◆ **Exercise details**:
Echo the lines running from the one with "Screen dimensions: 819x1456" up to and including the one with "pyautogui.click(x=301, y=403)", unchanged.

[Lines of data]
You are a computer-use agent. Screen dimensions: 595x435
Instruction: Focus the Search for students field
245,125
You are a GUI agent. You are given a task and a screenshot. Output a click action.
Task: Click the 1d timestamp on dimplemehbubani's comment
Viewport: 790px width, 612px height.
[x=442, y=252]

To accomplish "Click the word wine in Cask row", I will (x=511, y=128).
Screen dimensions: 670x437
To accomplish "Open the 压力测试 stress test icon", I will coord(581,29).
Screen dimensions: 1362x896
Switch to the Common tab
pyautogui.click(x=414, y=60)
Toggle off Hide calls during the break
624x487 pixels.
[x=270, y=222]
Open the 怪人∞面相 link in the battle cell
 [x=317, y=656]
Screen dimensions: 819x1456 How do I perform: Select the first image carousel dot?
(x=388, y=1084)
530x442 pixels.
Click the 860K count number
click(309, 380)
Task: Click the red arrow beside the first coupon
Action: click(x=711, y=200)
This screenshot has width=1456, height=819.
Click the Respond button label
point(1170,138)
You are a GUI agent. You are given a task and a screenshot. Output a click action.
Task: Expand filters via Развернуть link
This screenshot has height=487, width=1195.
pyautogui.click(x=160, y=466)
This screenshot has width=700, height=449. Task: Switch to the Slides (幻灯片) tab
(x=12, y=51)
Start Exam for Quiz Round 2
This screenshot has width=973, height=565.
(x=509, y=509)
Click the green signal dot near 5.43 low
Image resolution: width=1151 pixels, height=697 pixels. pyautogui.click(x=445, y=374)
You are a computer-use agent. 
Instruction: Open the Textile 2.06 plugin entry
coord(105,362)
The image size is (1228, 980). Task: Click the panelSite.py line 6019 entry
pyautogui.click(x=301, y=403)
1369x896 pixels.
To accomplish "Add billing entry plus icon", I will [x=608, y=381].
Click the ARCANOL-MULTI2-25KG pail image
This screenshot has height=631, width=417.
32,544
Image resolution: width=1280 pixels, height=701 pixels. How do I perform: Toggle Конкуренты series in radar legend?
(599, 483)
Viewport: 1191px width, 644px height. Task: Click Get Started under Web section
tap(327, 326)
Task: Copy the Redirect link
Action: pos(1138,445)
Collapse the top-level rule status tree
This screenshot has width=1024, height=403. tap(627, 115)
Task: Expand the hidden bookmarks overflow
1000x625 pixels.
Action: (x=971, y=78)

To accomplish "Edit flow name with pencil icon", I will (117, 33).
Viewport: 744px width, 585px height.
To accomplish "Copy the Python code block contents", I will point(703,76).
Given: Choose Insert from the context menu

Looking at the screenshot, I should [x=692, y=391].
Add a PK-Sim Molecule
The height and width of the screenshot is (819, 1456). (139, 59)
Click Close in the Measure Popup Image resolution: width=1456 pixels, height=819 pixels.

◆ **Written response**:
Screen dimensions: 819x1456 How do I perform: Select the first image carousel dot?
(x=388, y=1084)
530x442 pixels.
Click the 860K count number
click(309, 380)
Task: Click the red arrow beside the first coupon
Action: click(x=711, y=200)
This screenshot has width=1456, height=819.
Click the Respond button label
point(1170,138)
You are a GUI agent. You are given a task and a screenshot. Output a click action.
Task: Expand filters via Развернуть link
This screenshot has height=487, width=1195.
pyautogui.click(x=160, y=466)
This screenshot has width=700, height=449. Task: Switch to the Slides (幻灯片) tab
(x=12, y=51)
Start Exam for Quiz Round 2
This screenshot has width=973, height=565.
(x=509, y=509)
Click the green signal dot near 5.43 low
Image resolution: width=1151 pixels, height=697 pixels. pyautogui.click(x=445, y=374)
You are a computer-use agent. 
Instruction: Open the Textile 2.06 plugin entry
coord(105,362)
The image size is (1228, 980). Task: Click the panelSite.py line 6019 entry
pyautogui.click(x=301, y=403)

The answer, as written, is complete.